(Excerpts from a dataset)
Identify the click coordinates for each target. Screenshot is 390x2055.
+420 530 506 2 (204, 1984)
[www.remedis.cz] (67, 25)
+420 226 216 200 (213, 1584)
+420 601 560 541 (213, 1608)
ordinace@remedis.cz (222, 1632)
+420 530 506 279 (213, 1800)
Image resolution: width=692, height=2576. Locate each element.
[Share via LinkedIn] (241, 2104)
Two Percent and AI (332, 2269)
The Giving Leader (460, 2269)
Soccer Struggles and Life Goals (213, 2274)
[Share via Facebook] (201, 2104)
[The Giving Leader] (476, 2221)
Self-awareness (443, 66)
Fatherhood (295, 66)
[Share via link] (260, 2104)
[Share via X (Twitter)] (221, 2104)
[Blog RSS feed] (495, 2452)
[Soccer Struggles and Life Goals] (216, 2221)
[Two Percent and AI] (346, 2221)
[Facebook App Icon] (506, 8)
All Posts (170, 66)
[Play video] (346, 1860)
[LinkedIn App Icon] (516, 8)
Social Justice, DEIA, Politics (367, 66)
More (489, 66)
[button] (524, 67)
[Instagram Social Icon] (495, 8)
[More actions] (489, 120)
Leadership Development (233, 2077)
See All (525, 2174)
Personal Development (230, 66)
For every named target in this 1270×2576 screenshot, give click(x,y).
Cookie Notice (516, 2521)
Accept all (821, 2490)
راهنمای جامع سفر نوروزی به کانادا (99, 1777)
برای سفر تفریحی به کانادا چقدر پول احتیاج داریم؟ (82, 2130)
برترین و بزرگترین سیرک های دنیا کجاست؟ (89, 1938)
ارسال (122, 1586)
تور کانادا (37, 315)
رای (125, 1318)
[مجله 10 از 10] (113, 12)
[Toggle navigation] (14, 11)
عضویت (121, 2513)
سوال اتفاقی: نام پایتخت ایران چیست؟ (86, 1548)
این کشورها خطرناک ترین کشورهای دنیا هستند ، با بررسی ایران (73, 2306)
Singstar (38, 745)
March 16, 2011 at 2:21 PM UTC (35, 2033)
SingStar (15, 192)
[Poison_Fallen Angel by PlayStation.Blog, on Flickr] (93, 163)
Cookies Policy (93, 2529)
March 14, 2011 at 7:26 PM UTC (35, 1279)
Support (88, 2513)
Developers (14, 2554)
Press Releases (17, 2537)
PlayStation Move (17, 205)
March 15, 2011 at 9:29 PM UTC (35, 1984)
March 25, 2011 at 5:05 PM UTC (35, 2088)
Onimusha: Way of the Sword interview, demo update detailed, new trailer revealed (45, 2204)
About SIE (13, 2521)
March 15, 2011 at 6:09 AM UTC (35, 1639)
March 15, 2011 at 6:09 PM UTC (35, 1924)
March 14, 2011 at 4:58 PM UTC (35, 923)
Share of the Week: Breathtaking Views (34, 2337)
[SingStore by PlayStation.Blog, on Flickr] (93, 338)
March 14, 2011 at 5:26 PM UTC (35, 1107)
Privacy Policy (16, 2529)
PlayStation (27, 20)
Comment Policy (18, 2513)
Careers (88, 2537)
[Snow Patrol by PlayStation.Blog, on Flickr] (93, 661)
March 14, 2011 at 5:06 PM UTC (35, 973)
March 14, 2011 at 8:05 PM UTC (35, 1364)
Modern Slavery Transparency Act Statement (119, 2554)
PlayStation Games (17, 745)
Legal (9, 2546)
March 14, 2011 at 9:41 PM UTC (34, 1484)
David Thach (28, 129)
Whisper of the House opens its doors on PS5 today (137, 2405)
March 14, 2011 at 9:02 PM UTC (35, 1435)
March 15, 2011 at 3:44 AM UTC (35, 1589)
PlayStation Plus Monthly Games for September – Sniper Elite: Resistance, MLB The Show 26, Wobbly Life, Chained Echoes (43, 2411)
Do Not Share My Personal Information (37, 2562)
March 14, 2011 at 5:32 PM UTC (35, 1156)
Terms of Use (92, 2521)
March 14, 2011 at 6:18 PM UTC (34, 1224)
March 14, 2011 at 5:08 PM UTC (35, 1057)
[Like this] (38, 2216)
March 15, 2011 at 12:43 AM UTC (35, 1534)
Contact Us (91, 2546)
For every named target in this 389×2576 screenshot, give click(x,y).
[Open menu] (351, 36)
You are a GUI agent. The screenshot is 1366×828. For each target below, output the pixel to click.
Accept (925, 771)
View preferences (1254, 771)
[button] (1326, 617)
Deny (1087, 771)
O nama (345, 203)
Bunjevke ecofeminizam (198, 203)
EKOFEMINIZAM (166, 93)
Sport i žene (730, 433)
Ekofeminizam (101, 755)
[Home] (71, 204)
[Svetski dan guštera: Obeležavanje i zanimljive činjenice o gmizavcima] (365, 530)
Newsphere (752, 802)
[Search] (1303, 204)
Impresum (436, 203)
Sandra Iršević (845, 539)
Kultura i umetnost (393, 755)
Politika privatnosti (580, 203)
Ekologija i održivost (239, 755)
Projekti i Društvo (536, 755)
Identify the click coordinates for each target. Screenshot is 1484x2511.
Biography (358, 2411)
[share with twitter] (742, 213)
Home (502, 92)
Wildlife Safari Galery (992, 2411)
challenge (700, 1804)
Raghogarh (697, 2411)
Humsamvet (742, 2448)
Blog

Work order: Would you print exactly, and only, the lines of the data above from the line with "You are a GUI" through the line with "Politika privatnosti (580, 203)", inclusive?

Solution to the exercise:
You are a GUI agent. The screenshot is 1366×828. For each target below, output the pixel to click.
Accept (925, 771)
View preferences (1254, 771)
[button] (1326, 617)
Deny (1087, 771)
O nama (345, 203)
Bunjevke ecofeminizam (198, 203)
EKOFEMINIZAM (166, 93)
Sport i žene (730, 433)
Ekofeminizam (101, 755)
[Home] (71, 204)
[Svetski dan guštera: Obeležavanje i zanimljive činjenice o gmizavcima] (365, 530)
Newsphere (752, 802)
[Search] (1303, 204)
Impresum (436, 203)
Sandra Iršević (845, 539)
Kultura i umetnost (393, 755)
Politika privatnosti (580, 203)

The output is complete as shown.